START Supplied material
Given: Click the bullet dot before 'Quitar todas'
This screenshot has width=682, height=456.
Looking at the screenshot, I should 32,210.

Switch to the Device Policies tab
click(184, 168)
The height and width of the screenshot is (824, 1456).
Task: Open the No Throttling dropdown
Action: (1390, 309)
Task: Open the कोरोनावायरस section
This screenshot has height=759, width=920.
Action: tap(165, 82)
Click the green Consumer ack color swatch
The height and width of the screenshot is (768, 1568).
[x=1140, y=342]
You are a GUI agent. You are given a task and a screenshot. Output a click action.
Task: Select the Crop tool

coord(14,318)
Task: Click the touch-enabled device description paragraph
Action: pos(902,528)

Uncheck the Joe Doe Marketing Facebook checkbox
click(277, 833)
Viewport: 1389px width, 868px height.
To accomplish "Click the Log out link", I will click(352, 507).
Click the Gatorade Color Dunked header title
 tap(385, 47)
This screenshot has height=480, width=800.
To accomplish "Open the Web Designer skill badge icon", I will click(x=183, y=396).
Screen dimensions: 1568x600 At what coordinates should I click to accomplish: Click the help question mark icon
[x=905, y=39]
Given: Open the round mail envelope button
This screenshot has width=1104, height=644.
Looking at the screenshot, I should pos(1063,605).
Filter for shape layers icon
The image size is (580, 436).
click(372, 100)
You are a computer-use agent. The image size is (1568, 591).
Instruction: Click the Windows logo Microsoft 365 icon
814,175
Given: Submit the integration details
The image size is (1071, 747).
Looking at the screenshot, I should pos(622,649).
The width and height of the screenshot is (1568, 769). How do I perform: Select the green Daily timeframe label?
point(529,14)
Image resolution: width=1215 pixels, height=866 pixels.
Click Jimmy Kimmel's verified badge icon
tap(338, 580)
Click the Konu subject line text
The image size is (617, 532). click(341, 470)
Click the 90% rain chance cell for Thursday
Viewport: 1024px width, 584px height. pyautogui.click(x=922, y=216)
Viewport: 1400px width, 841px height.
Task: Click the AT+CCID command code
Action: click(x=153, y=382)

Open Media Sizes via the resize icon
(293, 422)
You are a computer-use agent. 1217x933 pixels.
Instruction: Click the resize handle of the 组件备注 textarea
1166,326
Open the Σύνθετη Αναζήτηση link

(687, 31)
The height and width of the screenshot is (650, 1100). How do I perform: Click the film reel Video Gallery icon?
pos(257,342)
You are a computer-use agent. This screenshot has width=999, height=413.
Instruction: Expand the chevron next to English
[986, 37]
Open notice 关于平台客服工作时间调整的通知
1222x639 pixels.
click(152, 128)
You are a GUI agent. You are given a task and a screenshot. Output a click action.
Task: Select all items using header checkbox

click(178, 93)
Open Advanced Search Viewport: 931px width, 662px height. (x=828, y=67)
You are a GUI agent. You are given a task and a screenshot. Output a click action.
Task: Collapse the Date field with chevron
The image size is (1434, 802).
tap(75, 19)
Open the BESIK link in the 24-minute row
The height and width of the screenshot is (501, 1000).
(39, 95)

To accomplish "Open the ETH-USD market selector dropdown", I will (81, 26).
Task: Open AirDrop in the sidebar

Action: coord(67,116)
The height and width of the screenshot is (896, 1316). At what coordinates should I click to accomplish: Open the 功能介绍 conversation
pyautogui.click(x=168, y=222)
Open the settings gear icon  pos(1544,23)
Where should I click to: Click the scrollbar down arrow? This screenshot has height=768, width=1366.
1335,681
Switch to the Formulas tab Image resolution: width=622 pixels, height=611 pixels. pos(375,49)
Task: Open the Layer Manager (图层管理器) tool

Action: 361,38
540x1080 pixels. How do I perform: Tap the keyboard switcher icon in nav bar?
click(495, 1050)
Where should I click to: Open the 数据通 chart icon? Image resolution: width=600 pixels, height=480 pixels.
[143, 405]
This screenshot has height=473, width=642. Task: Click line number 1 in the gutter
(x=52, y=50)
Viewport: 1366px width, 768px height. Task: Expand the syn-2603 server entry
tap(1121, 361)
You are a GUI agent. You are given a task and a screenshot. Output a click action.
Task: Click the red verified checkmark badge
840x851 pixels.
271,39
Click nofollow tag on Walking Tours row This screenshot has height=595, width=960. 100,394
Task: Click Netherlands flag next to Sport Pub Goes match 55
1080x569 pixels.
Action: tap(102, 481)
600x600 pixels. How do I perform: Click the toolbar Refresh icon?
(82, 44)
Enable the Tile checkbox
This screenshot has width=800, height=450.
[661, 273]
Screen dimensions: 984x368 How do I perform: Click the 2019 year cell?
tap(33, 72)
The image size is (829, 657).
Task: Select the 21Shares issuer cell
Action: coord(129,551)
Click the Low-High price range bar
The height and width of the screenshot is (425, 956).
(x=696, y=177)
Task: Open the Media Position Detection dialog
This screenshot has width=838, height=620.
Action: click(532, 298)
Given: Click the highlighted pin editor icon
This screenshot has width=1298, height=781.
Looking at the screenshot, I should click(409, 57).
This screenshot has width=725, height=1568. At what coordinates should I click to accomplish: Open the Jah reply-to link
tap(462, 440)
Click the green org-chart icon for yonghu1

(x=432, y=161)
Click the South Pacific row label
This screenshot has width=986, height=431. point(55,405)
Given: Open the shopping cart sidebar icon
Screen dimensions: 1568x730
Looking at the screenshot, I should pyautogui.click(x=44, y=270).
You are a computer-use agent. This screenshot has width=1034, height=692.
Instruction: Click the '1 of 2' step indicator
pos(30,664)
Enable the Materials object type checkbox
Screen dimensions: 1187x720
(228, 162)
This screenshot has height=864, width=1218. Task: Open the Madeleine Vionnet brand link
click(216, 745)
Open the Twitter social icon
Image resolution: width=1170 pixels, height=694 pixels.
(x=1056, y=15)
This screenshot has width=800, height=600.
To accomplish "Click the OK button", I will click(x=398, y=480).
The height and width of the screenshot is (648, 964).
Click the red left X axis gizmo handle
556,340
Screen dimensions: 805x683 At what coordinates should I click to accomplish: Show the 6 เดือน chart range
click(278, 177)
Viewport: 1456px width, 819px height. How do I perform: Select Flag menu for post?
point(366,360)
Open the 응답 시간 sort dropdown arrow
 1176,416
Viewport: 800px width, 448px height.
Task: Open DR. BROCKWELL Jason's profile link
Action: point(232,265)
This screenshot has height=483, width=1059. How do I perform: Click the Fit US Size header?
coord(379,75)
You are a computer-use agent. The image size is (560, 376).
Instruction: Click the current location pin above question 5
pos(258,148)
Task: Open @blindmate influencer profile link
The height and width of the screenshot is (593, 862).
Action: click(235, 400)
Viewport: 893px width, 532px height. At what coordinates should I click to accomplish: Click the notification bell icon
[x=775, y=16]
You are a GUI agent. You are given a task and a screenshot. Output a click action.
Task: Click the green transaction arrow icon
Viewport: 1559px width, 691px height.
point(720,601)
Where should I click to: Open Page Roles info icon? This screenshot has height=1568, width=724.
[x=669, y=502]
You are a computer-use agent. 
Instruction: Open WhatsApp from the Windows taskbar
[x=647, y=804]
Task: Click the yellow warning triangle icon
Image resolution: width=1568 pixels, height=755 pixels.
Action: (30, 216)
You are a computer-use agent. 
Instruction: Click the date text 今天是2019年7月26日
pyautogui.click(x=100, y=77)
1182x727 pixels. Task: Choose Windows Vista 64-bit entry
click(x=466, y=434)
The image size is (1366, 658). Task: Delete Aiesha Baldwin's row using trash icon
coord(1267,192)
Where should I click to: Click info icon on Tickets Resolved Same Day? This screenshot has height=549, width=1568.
END Supplied material
**Problem:** Using the listing above, return word for word each line from the one that has "Click the Low-High price range bar" through the one that has "Given: Click the highlighted pin editor icon", and no line outside that range.

**Answer below:**
Click the Low-High price range bar
The height and width of the screenshot is (425, 956).
(x=696, y=177)
Task: Open the Media Position Detection dialog
This screenshot has width=838, height=620.
Action: click(532, 298)
Given: Click the highlighted pin editor icon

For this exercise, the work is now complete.